--- REQUIREMENT ---
Look through the entries. Copy each line that has the word "node".

--- EXERCISE INPUTS ---
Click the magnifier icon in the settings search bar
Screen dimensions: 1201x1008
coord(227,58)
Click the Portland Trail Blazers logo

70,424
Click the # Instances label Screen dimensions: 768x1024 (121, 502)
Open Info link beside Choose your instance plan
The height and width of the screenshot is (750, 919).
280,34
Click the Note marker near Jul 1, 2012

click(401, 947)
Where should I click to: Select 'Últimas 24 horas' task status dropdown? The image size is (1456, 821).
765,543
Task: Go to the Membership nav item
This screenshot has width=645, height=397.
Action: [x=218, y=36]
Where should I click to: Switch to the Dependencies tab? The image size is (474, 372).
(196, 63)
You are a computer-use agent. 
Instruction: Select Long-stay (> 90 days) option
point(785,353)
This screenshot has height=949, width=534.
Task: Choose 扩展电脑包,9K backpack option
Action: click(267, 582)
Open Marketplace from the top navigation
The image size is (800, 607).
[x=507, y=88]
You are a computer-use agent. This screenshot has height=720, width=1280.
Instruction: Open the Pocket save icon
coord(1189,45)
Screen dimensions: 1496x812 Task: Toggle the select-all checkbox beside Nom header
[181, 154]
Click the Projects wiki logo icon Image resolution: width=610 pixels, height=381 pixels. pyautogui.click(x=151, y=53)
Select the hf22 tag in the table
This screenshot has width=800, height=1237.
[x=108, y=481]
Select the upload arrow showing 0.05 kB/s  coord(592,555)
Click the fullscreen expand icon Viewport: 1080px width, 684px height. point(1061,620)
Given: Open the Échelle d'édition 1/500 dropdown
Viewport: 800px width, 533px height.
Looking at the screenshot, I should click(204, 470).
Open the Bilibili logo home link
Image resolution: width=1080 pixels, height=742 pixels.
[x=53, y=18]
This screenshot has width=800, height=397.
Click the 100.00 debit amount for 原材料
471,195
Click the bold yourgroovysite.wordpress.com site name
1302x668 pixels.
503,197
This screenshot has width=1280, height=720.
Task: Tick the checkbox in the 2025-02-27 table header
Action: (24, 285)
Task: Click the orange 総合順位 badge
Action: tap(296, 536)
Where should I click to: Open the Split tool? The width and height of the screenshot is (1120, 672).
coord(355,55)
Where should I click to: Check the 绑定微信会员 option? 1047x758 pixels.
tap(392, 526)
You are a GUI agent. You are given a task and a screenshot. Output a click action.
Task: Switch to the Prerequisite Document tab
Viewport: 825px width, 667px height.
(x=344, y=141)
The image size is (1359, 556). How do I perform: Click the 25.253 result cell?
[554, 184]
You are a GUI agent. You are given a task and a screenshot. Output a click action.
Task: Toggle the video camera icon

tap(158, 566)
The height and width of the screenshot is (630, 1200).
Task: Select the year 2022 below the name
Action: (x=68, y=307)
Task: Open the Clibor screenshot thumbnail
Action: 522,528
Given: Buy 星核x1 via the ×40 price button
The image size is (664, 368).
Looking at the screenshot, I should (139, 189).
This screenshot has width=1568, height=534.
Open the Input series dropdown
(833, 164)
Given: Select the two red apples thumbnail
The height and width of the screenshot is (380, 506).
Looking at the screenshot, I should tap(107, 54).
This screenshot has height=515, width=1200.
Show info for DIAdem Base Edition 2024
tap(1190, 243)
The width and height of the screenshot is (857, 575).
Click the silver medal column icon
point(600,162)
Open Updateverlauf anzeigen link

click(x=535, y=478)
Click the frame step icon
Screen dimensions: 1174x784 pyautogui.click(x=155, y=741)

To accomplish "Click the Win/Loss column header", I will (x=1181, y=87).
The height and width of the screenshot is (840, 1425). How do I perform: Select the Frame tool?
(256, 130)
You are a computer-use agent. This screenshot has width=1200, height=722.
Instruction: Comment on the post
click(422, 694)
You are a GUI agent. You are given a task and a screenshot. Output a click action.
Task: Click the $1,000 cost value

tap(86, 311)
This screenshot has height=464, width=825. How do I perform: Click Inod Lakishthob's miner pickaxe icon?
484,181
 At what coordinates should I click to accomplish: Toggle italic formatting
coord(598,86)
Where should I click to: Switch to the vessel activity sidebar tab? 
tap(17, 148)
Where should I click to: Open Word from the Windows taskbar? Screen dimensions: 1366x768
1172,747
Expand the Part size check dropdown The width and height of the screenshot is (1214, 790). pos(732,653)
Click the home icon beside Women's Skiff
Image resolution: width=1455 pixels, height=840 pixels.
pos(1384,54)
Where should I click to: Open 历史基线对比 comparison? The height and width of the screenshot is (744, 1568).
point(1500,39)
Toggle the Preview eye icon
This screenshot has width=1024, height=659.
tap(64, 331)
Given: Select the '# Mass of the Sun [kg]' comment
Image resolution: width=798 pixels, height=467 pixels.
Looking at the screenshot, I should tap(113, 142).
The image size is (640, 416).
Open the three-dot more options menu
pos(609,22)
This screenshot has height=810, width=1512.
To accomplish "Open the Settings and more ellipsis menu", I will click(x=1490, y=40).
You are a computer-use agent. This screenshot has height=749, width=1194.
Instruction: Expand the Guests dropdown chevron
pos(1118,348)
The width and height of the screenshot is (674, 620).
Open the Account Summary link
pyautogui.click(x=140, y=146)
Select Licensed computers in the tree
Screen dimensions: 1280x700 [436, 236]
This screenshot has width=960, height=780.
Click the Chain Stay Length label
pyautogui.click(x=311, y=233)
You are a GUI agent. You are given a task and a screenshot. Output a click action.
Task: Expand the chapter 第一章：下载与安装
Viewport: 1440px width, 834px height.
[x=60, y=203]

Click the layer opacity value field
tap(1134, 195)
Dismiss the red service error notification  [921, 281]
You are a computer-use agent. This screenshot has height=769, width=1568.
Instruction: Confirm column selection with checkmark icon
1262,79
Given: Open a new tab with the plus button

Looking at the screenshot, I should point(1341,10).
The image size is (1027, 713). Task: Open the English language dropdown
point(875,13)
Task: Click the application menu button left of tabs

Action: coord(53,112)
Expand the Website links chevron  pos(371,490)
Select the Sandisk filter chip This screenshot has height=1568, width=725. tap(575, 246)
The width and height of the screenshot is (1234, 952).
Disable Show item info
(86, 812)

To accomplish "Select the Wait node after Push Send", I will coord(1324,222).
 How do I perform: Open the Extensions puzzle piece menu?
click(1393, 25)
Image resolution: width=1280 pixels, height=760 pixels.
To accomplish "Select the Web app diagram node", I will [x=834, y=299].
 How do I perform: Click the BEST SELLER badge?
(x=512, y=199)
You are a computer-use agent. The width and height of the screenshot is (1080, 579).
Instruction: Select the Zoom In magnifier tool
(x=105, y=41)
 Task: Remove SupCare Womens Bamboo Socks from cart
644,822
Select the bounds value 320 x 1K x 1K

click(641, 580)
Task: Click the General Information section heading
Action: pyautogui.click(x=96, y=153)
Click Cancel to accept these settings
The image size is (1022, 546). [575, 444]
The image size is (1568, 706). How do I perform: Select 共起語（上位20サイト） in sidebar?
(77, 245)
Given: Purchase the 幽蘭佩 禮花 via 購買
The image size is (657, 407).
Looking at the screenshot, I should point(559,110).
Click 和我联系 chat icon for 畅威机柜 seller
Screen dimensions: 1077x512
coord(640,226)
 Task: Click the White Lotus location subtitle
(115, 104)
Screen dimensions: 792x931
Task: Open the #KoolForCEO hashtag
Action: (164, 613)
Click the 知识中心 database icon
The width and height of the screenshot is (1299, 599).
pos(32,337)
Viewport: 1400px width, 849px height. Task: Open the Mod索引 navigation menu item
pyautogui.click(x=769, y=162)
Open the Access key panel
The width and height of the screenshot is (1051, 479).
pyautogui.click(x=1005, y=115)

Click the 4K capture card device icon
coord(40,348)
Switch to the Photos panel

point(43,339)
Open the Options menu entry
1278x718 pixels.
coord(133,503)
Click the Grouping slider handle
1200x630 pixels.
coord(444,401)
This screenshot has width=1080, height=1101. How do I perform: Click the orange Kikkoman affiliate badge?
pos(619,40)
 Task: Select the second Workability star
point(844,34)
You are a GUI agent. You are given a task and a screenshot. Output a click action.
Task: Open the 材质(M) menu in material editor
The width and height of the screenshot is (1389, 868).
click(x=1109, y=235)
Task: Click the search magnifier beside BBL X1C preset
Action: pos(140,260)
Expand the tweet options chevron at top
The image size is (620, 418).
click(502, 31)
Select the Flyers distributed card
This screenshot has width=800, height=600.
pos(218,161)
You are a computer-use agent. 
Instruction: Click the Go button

--- WRITTEN SOLUTION ---
To accomplish "Select the Wait node after Push Send", I will coord(1324,222).
To accomplish "Select the Web app diagram node", I will [x=834, y=299].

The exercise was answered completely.